P0 - Service disruption - Impossible to start new conversations & errors on the conversation panel
Incident Report for iAdvize (HA)
Postmortem

Incident

Following a major maintenance on our Livechat database (DB) to upgrade to a new version, scheduled on Feb. 22th 6:30 > 8:00 CET, we encountered CPU scalability problems as traffic on the new instance began to increase with the start of the day in Europe.All active connections to this DB slowed down until they reached a timeout. At this moment, the DB was frozen and unreachable.As this DB is central to the Livechat app, we were faced with a generalized interruption in conversation processing across all channels (chat, call, video, whatsapp, facebook, …) supported by the iAdvize platform.

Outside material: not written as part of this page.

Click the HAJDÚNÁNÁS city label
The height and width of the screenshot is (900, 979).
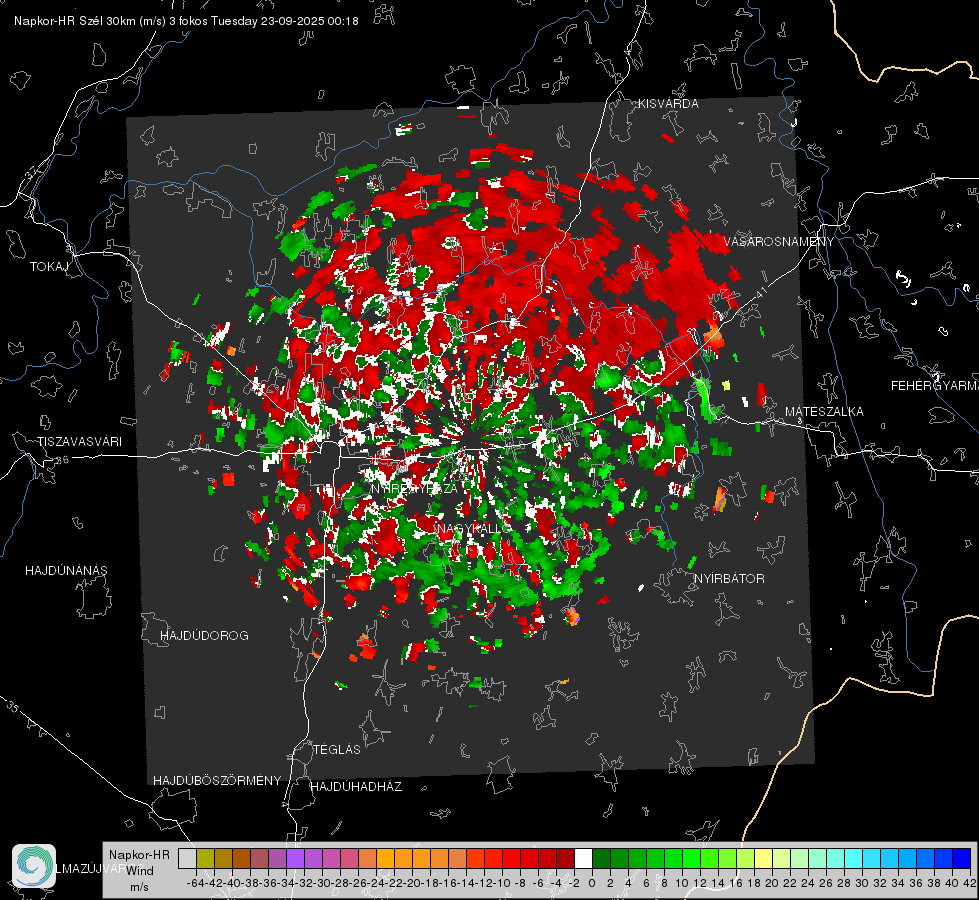click(x=66, y=571)
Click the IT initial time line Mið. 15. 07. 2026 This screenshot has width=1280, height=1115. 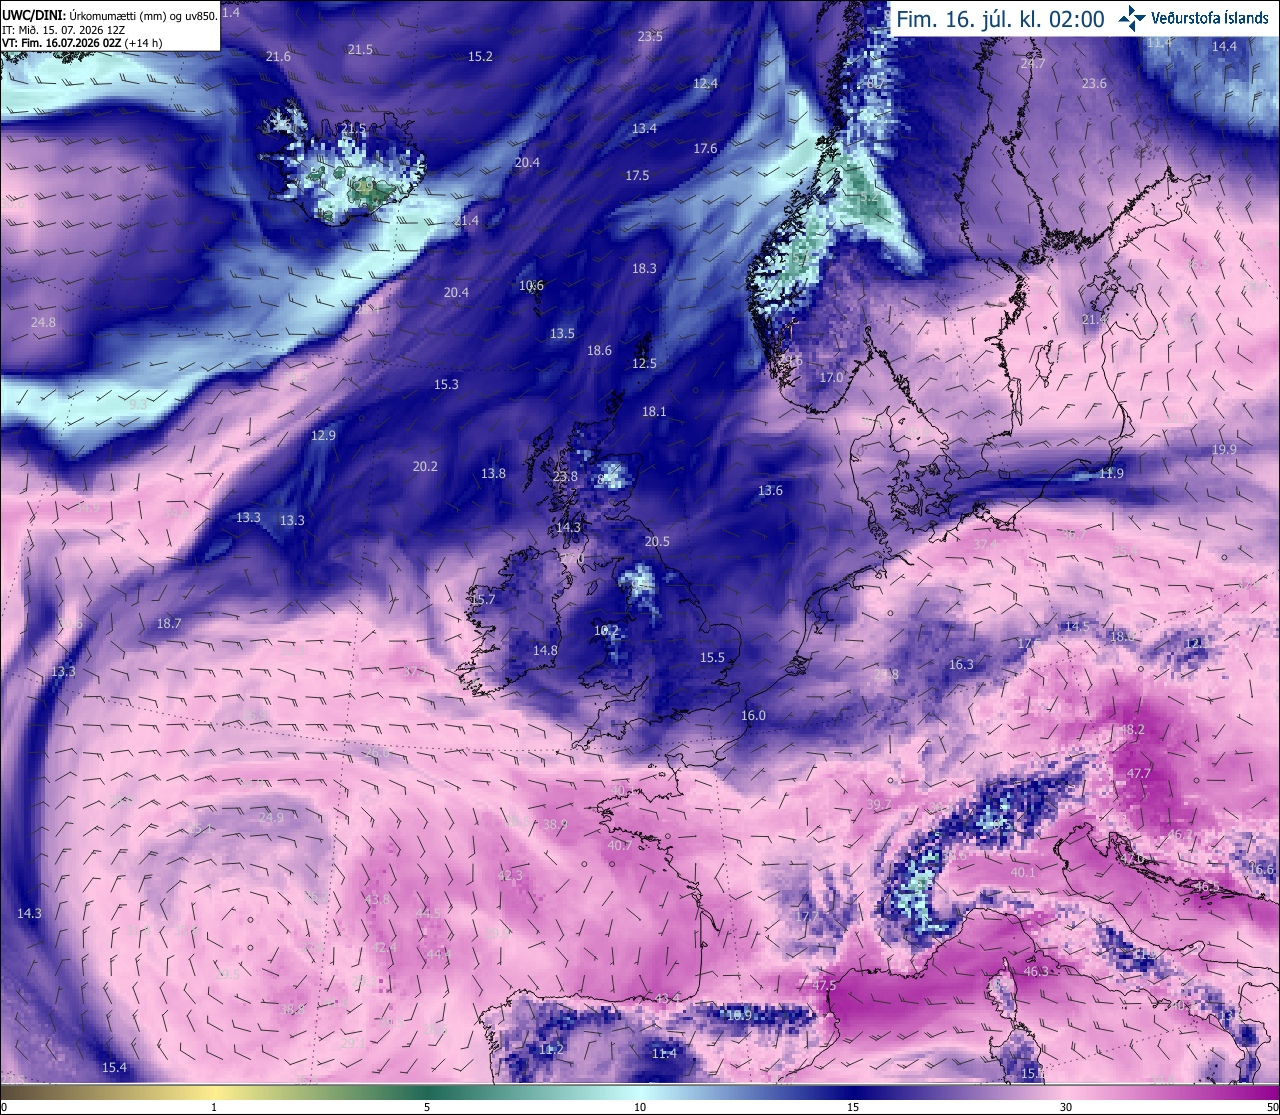click(x=70, y=30)
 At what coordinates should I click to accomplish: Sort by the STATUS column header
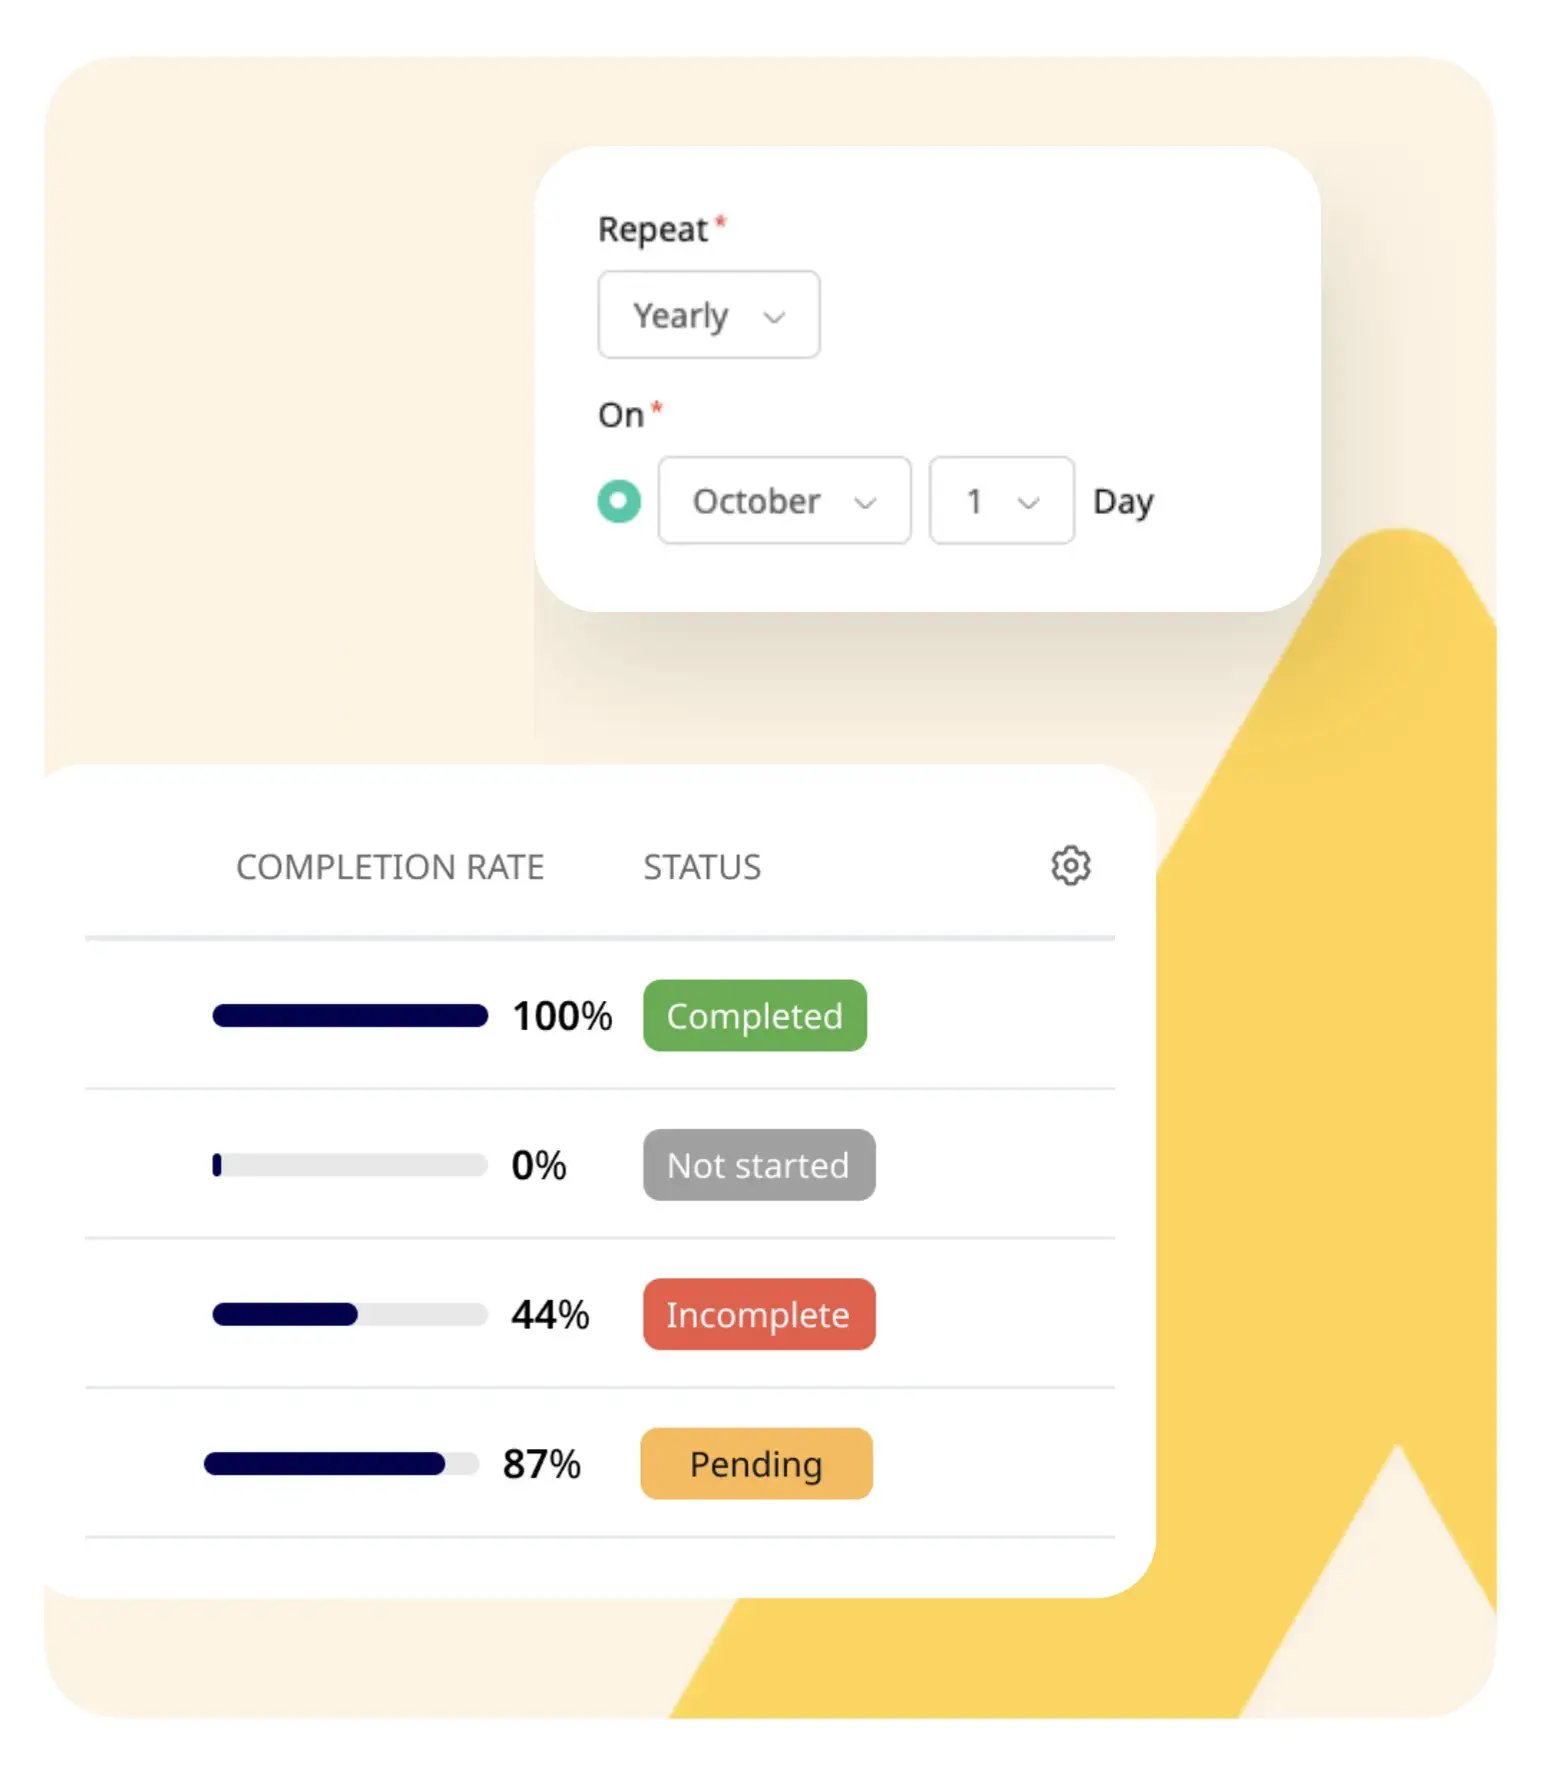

Downtime on conversations processing happened on Feb. 22th, between 9:25 > 10:50 CET.

Resolution

As soon as we became aware of this incident, we shut down the services displaying contact notifications. This is to prevent visitors from trying to start conversations that cannot be handled by the system.Afterwards, we had to shut down several services linked to this DB and manually kill backend processes in order to mitigate the problem and decrease CPU load. Once the CPU level was acceptable again, we ran a system checking script to verify DB integrity and optimize its operation. Finally we were able to restart all services one by one without risking a new CPU burst.

Actions for the future

  • (Done) Identification and setting up a throttle system for next DBs migrations. The aim here is to allow a gradual increase of incoming traffic on new instances, in order to keep control over CPU and memory load.
  • (In progress) Improving our internal processes and tools to optimize DB crash resolution time.
Posted Feb 26, 2024 - 10:05 CET

Resolved
During the monitoring performed since the last update, no issue has been identified.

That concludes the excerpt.